#### Written task:
Give the lines of the records below, starting at the one containing "You are a computer-use agent. The image size is (868, 442)." and ending at the one containing "[x=824, y=591]", as a JSON list of strings with one string per line. Include both end lines and omit any blank lines.

[Records from a collection]
§ §
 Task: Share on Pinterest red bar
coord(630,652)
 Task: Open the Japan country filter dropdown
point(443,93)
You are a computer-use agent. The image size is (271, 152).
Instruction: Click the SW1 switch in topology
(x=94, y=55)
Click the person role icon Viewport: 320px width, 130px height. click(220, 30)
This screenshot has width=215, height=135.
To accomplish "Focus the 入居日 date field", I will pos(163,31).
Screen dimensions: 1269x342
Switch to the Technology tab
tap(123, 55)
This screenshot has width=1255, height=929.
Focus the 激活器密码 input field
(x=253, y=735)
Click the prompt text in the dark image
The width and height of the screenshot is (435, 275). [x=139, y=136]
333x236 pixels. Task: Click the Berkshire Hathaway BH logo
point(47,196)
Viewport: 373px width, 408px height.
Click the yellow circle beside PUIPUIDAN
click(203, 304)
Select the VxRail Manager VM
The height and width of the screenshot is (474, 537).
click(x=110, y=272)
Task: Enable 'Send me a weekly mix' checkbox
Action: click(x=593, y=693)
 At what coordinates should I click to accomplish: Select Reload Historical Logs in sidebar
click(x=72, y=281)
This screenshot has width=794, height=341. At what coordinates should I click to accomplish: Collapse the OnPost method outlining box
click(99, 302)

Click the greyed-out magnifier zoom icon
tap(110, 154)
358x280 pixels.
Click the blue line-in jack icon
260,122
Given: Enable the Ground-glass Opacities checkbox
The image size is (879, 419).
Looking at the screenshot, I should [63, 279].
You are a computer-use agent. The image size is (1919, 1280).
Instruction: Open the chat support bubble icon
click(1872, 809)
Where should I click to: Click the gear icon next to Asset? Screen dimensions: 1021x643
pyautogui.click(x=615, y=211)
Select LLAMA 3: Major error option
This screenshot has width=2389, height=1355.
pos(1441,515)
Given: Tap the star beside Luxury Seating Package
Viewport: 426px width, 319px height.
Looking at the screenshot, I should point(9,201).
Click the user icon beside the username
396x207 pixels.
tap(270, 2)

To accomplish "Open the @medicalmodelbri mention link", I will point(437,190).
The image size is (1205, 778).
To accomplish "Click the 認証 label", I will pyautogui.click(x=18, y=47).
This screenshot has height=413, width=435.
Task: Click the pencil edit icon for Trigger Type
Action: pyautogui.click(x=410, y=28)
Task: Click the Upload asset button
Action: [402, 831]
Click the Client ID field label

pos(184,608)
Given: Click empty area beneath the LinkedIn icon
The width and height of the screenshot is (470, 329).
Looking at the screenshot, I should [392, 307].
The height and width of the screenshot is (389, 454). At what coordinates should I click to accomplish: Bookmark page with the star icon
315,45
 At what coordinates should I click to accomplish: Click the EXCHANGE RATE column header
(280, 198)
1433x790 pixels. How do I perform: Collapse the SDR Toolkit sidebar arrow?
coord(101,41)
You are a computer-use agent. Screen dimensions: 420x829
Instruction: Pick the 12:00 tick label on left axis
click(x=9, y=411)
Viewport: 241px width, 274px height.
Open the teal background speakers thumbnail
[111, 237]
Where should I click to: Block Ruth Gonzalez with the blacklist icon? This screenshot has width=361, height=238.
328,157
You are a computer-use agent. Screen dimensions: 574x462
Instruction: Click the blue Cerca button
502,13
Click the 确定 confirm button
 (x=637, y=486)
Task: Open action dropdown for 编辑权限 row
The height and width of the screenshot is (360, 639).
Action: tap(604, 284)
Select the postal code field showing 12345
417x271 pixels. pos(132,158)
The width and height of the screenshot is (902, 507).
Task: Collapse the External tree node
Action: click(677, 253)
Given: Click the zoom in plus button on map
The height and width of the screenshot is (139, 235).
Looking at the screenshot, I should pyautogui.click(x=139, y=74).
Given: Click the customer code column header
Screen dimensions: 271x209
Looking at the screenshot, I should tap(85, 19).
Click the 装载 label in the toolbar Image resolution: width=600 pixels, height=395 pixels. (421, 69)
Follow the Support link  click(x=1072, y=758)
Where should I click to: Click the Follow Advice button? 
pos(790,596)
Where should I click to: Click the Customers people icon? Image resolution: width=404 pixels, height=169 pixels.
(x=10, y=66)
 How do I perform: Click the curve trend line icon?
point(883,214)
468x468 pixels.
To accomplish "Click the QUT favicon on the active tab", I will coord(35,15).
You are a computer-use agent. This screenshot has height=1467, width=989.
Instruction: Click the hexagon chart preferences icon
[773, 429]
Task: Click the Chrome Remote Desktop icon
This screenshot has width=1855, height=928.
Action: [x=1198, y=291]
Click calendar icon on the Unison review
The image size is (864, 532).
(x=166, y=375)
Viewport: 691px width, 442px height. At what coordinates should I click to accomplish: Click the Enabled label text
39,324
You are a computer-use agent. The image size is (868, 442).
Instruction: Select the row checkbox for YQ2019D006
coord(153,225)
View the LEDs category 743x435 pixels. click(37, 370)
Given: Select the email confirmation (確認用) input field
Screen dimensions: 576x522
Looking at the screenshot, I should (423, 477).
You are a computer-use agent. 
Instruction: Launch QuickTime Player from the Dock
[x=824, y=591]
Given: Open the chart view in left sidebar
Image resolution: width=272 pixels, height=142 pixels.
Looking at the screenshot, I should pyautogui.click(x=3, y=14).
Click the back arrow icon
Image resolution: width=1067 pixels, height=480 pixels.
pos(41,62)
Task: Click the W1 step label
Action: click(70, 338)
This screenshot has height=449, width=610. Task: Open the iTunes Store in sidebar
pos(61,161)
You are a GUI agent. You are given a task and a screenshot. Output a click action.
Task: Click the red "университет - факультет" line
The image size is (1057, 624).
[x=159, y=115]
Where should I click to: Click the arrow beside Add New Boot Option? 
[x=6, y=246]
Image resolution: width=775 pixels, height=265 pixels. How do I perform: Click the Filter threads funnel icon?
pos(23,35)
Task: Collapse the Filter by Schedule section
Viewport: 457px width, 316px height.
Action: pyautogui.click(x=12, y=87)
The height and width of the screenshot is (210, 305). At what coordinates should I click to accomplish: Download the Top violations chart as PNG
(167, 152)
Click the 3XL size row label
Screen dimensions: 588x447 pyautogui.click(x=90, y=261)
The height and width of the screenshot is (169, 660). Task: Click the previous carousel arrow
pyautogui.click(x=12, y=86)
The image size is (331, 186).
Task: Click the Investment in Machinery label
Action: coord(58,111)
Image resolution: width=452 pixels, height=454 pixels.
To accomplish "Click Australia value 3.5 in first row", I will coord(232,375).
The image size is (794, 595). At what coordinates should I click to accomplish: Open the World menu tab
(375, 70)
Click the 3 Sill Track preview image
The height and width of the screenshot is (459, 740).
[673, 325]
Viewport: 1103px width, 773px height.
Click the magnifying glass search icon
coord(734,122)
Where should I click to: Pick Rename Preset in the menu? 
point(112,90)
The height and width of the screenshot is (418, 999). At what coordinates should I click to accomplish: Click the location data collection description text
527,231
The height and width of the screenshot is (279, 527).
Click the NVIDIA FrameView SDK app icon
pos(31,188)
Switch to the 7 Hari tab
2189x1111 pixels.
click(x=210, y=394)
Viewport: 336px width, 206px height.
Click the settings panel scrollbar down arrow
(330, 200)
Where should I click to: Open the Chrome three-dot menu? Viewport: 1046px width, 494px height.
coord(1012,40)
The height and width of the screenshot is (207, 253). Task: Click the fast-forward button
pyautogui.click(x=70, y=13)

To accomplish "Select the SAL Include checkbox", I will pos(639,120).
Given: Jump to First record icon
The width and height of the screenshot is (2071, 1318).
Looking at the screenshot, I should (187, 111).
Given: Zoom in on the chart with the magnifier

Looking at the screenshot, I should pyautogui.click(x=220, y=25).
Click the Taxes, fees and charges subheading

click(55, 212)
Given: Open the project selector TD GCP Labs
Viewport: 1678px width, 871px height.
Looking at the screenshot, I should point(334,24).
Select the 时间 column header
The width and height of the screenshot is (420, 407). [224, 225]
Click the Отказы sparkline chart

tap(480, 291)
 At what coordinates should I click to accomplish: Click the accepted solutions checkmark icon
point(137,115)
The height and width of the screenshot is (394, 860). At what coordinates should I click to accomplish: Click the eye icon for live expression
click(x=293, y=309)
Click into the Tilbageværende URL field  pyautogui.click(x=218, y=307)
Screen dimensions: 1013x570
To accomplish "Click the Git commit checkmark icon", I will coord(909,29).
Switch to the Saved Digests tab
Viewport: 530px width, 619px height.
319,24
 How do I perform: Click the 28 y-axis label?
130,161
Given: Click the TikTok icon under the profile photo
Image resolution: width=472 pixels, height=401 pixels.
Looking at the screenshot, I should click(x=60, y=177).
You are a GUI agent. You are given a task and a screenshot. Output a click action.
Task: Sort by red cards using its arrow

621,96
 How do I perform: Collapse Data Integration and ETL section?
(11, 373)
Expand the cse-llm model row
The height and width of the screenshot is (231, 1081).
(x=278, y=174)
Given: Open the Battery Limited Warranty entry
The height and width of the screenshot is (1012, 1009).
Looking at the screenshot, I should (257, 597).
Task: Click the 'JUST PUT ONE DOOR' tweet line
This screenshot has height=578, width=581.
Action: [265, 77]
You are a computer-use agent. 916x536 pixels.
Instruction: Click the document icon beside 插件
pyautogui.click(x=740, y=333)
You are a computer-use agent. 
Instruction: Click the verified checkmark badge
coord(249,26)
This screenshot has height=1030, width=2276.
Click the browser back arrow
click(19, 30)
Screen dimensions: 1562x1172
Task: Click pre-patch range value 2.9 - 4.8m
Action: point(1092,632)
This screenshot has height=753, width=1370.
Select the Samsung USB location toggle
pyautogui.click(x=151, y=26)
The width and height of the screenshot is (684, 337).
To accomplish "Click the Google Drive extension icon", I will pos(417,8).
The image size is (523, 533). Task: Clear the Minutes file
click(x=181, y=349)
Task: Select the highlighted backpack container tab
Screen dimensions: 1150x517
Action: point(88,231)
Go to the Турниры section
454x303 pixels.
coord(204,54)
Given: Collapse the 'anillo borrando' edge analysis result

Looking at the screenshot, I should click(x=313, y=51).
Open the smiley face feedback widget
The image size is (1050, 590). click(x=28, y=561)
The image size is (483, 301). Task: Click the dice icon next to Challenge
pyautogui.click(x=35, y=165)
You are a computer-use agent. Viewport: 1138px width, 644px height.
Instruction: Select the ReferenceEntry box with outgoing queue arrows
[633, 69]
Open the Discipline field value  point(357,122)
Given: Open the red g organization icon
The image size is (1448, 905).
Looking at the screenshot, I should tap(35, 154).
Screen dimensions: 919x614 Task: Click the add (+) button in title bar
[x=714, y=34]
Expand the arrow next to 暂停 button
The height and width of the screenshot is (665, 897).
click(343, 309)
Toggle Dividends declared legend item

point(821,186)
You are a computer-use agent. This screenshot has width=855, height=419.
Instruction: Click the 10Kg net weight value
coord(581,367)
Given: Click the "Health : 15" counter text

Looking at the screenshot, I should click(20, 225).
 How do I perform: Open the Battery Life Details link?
§ §
#### Exercise solution:
[
  "You are a computer-use agent. The image size is (868, 442).",
  "Instruction: Select the row checkbox for YQ2019D006",
  "coord(153,225)",
  "View the LEDs category 743x435 pixels. click(37, 370)",
  "Given: Select the email confirmation (確認用) input field",
  "Screen dimensions: 576x522",
  "Looking at the screenshot, I should (423, 477).",
  "You are a computer-use agent. ",
  "Instruction: Launch QuickTime Player from the Dock",
  "[x=824, y=591]"
]